I spent time with Doll during the publication of a small book originally published by the National Institutes of Health as an extended journal article. We republished in paperback as The Causes of Cancer and sold quite a few copies. Neither Doll nor his distinguished co-author Richard (now Sir Richard) Peto would accept personal royalties. It was small but startingly important and is still the starting point for discussion about the effects of smoking, food and other environmental factors on cancer incidence.

Sir Richard Doll

I have always regarded Richard Doll as an example of the very best scientist, very best scholar, very best university politcian, very best person and not a bad wicketkeeper in his prime. I was therefore horrified by the recent attacks on him suggesting that his payment for consultancy by chemical companies threw suspicion on his research findings and statements. This piece by Cristina Odone puts another slant and finishes by saying:

Each age has its mores: we cannot expect the giants of the past to live by ours.

This is true but might imply he did something wrong. Rubbish. Richard Doll has saved more lives through his research than almost any other medical scientist in history. He lived frugally and his earnings went to support Green College and other causes. He nurtured students and encouraged colleagues.The character assassins should  be ashamed of themselves and we should continue to be grateful for human DNA which occasionally produces simply great human beings.

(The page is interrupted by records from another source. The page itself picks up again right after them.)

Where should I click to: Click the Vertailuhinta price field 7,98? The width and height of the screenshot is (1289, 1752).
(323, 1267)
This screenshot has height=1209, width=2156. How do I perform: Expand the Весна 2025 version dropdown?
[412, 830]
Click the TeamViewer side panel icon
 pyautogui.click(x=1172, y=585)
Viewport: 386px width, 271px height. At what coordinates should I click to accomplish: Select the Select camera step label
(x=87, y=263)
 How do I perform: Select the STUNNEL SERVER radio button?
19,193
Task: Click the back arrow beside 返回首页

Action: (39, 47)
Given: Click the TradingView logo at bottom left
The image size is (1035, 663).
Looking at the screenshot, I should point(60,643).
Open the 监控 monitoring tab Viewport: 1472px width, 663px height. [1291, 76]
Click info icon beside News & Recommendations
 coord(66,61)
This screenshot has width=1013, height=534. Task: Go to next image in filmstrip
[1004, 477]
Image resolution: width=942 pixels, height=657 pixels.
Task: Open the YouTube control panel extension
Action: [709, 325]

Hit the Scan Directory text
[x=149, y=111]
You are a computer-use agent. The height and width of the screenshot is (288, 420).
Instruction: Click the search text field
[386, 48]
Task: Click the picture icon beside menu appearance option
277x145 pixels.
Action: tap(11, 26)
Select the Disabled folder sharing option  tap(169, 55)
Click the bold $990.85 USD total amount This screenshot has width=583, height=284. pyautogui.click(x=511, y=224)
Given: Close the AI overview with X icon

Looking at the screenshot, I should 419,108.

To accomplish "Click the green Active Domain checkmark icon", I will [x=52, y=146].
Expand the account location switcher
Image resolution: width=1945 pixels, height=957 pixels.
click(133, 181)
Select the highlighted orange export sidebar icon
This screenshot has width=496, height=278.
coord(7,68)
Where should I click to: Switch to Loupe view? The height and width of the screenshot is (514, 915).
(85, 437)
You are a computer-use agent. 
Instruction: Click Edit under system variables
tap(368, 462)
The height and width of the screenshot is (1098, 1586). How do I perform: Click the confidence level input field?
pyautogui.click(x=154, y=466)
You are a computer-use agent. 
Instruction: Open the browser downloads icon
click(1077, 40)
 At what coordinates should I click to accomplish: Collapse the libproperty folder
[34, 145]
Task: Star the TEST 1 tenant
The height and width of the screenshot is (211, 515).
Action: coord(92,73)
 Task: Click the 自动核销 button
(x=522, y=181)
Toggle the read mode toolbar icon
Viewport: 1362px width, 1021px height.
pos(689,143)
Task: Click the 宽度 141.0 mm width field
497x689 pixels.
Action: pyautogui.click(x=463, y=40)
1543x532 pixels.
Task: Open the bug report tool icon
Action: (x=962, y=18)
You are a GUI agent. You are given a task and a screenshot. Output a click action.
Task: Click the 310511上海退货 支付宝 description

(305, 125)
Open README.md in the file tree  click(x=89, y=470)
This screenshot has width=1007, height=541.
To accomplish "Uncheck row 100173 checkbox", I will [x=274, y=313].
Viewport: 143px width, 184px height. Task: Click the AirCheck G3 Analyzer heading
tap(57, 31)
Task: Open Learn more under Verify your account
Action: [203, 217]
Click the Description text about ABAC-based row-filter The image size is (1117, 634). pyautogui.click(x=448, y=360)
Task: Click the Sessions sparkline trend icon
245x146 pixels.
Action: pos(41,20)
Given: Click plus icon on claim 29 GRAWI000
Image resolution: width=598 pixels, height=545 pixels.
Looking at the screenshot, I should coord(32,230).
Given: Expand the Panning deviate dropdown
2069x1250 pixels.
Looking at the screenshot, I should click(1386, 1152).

Incidentally here is a key slide of Doll's epidemiological experiment which proved the link between smoking and cancer and a quote from the British Medical Journal:

The study was remarkable in many ways. First was its magnitude. Despite the fact that it started in 1951, when England was still recovering from the economic devastation of World War II, the field of epidemiology was just emerging, and 13 more years would pass until the U.S. Surgeon General’s Report on Smoking and Health, Dr. Doll was able to recruit 34,439 of the 40,000 male physicians in the United Kingdom to participate in the study. Second was its duration. The study spanned 50 years, capturing the time in the subjects’ lives when tobacco use was just starting to show an impact on mortality, and continuing through most of their deaths, when the risk of use again met the risk of no use. This is illustrated in Figure1, which approaches perfection and evokes accelerated heart beats and gasps for air among statisticians, much as Michelangelo’s David does among artists. Third was its execution, which resulted in attrition of only 8.8% over 50 years, an average of 63 people or .147% per year. Finally are the results, which tell us that smoking cigarettes reduces life span by approximately 10 years, and increases the likelihood of death by 100% at age 50, 111% at age 60, 121% at age 70, 45% at age 80, and 26% at age 90 and will be the likely cause of death for two thirds of the people who smoke. It also tells us that quitting smoking adds 10 years to a person’s life if they quit by age 30, 9 years if by age 40, 6 years if by age 50, and 3 years if by age 60.